Record extracts »

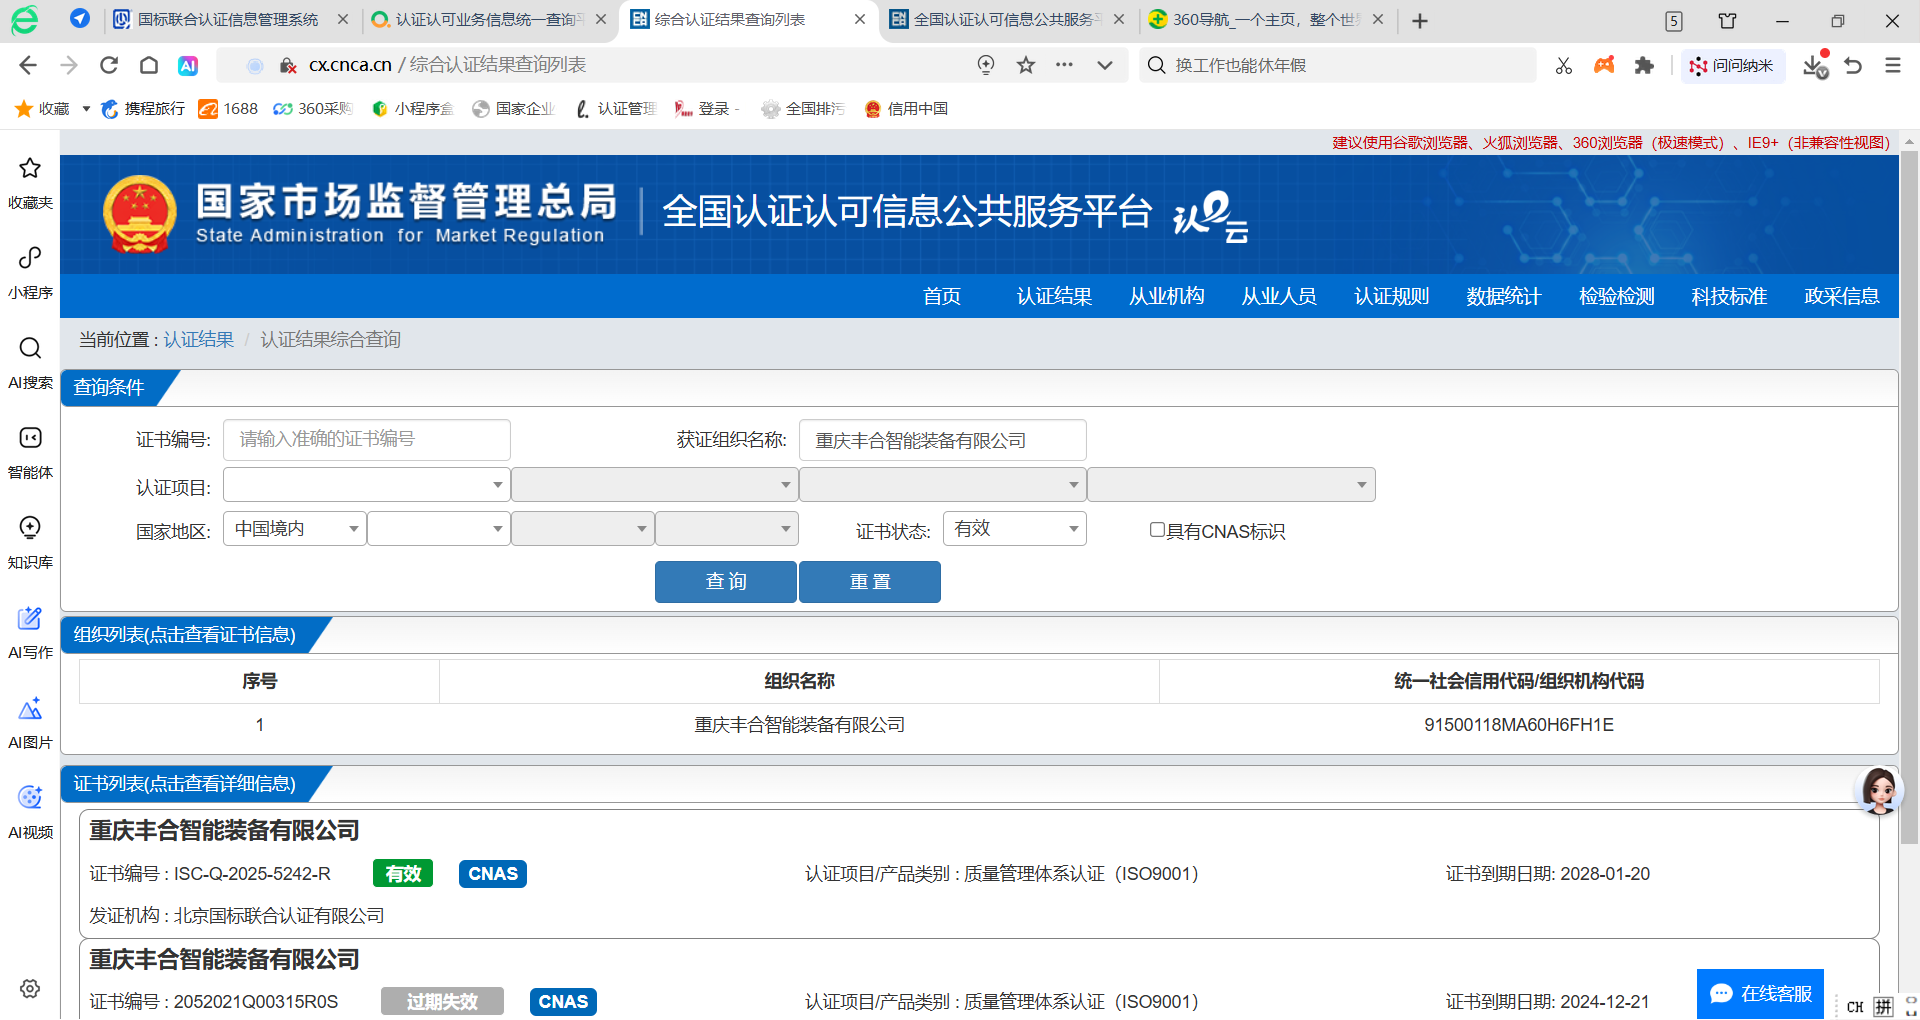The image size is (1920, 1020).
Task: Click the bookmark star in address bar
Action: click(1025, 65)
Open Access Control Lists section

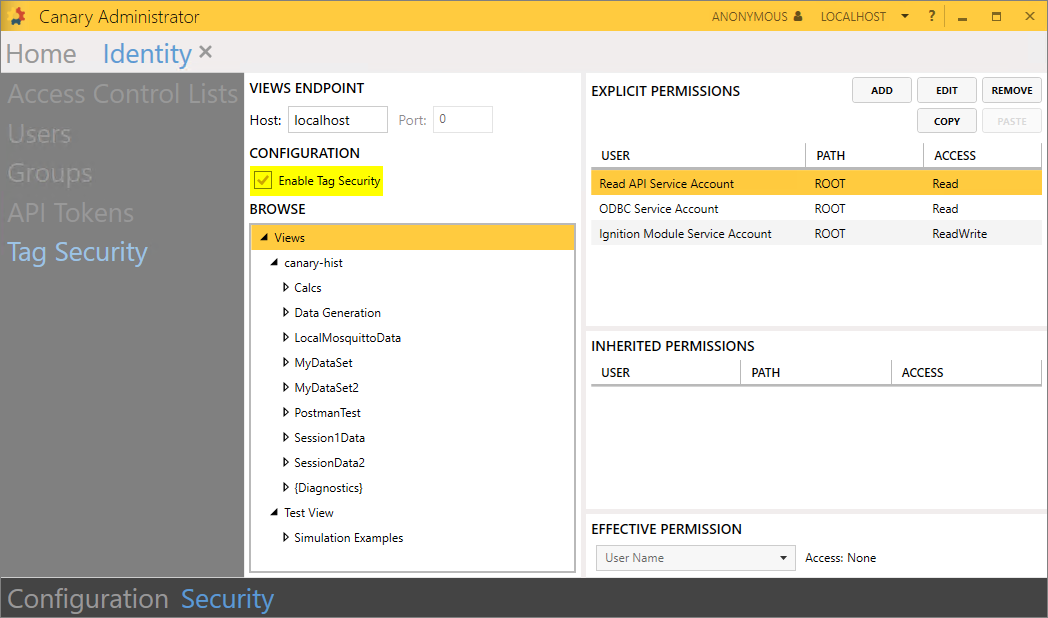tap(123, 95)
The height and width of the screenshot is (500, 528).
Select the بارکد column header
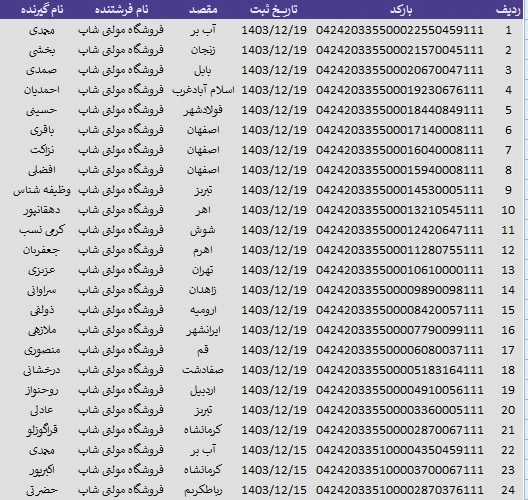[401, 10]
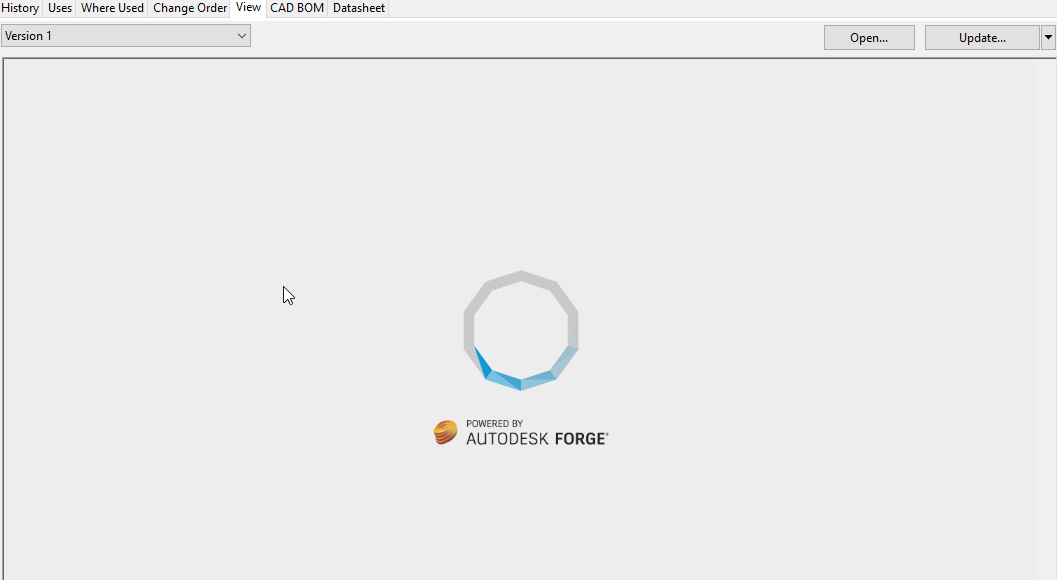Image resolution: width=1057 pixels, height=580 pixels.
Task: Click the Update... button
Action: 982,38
--
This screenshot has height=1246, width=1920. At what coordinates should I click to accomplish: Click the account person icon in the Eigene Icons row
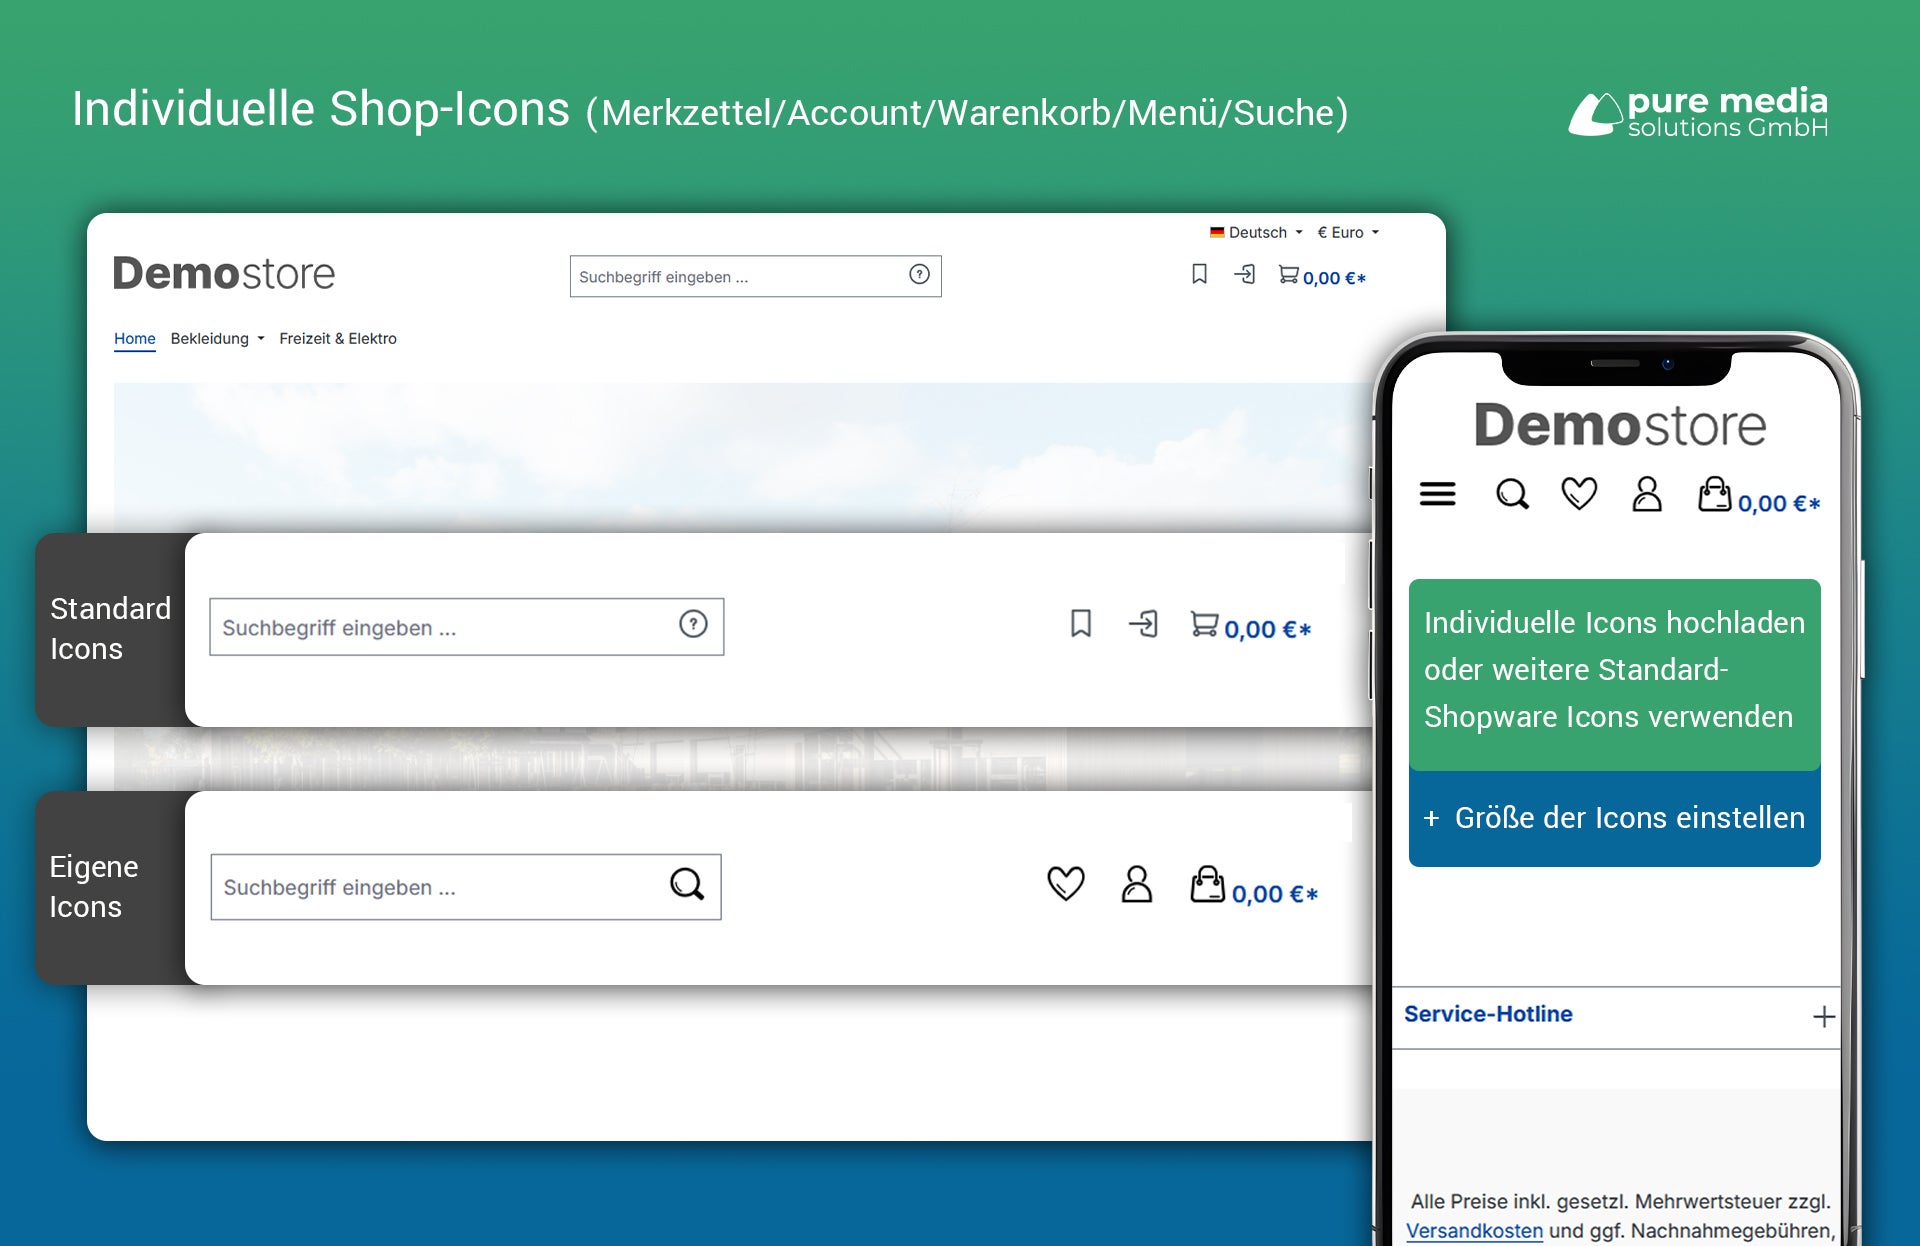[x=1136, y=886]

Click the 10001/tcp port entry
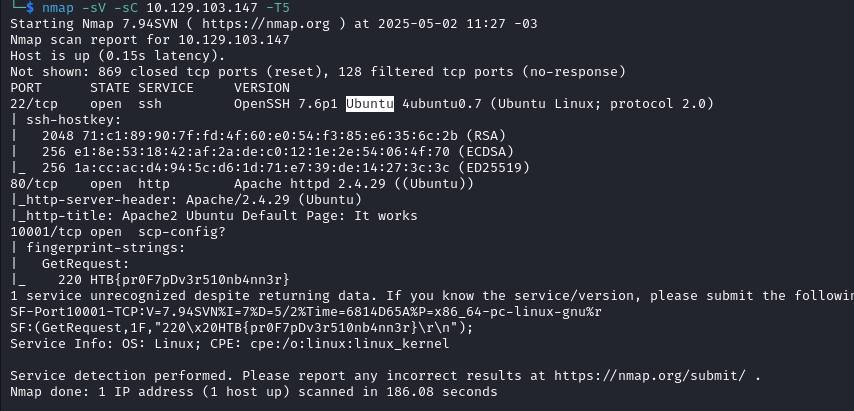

What is needed »
Write out the material above from the line containing "Open Access Control Lists section" through the line containing "Action: 982,38", inclusive, keeping every line unchanged. Leave out the pictures.

Complete answer »
Open Access Control Lists section

tap(123, 95)
The height and width of the screenshot is (500, 528).
Select the بارکد column header
[401, 10]
Image resolution: width=1057 pixels, height=580 pixels.
Task: Click the Update... button
Action: 982,38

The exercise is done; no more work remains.